Your objective => Present the data once more in exactly its original form.

Data supplied below:

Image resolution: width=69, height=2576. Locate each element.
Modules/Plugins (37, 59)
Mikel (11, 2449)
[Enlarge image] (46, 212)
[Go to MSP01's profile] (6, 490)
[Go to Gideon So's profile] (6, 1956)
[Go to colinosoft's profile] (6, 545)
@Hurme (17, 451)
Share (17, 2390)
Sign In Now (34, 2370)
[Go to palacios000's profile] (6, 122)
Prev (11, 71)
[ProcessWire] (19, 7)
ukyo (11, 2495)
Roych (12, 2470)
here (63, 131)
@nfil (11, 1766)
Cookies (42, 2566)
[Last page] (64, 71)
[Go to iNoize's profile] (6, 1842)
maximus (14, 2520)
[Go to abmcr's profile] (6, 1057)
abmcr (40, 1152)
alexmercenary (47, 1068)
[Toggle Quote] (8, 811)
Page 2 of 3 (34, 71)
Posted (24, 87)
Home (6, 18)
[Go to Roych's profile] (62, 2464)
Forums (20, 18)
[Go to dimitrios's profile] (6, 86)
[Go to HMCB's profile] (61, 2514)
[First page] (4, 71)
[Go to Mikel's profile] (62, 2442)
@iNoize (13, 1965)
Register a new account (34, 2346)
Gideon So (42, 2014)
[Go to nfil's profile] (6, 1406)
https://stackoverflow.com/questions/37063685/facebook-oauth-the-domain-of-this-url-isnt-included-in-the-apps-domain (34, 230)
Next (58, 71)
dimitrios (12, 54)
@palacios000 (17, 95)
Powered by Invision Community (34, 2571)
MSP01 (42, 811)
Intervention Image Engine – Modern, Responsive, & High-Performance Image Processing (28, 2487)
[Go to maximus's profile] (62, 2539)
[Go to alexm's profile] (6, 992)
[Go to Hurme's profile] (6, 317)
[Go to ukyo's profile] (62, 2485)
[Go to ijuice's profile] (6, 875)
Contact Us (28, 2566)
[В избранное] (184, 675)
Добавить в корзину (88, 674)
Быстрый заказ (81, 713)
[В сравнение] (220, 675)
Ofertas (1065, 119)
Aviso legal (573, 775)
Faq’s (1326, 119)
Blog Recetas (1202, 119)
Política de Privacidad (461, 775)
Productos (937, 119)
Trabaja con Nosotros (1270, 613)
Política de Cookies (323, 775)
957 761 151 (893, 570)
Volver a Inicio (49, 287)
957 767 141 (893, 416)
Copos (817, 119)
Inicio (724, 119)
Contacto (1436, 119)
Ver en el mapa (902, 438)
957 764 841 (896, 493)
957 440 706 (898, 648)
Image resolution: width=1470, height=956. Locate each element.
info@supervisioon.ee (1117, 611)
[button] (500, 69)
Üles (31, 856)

End of Data supplied.

Solution for this problem =>
Image resolution: width=69, height=2576. Locate each element.
Modules/Plugins (37, 59)
Mikel (11, 2449)
[Enlarge image] (46, 212)
[Go to MSP01's profile] (6, 490)
[Go to Gideon So's profile] (6, 1956)
[Go to colinosoft's profile] (6, 545)
@Hurme (17, 451)
Share (17, 2390)
Sign In Now (34, 2370)
[Go to palacios000's profile] (6, 122)
Prev (11, 71)
[ProcessWire] (19, 7)
ukyo (11, 2495)
Roych (12, 2470)
here (63, 131)
@nfil (11, 1766)
Cookies (42, 2566)
[Last page] (64, 71)
[Go to iNoize's profile] (6, 1842)
maximus (14, 2520)
[Go to abmcr's profile] (6, 1057)
abmcr (40, 1152)
alexmercenary (47, 1068)
[Toggle Quote] (8, 811)
Page 2 of 3 (34, 71)
Posted (24, 87)
Home (6, 18)
[Go to Roych's profile] (62, 2464)
Forums (20, 18)
[Go to dimitrios's profile] (6, 86)
[Go to HMCB's profile] (61, 2514)
[First page] (4, 71)
[Go to Mikel's profile] (62, 2442)
@iNoize (13, 1965)
Register a new account (34, 2346)
Gideon So (42, 2014)
[Go to nfil's profile] (6, 1406)
https://stackoverflow.com/questions/37063685/facebook-oauth-the-domain-of-this-url-isnt-included-in-the-apps-domain (34, 230)
Next (58, 71)
dimitrios (12, 54)
@palacios000 (17, 95)
Powered by Invision Community (34, 2571)
MSP01 (42, 811)
Intervention Image Engine – Modern, Responsive, & High-Performance Image Processing (28, 2487)
[Go to maximus's profile] (62, 2539)
[Go to alexm's profile] (6, 992)
[Go to Hurme's profile] (6, 317)
[Go to ukyo's profile] (62, 2485)
[Go to ijuice's profile] (6, 875)
Contact Us (28, 2566)
[В избранное] (184, 675)
Добавить в корзину (88, 674)
Быстрый заказ (81, 713)
[В сравнение] (220, 675)
Ofertas (1065, 119)
Aviso legal (573, 775)
Faq’s (1326, 119)
Blog Recetas (1202, 119)
Política de Privacidad (461, 775)
Productos (937, 119)
Trabaja con Nosotros (1270, 613)
Política de Cookies (323, 775)
957 761 151 (893, 570)
Volver a Inicio (49, 287)
957 767 141 (893, 416)
Copos (817, 119)
Inicio (724, 119)
Contacto (1436, 119)
Ver en el mapa (902, 438)
957 764 841 (896, 493)
957 440 706 (898, 648)
Image resolution: width=1470, height=956. Locate each element.
info@supervisioon.ee (1117, 611)
[button] (500, 69)
Üles (31, 856)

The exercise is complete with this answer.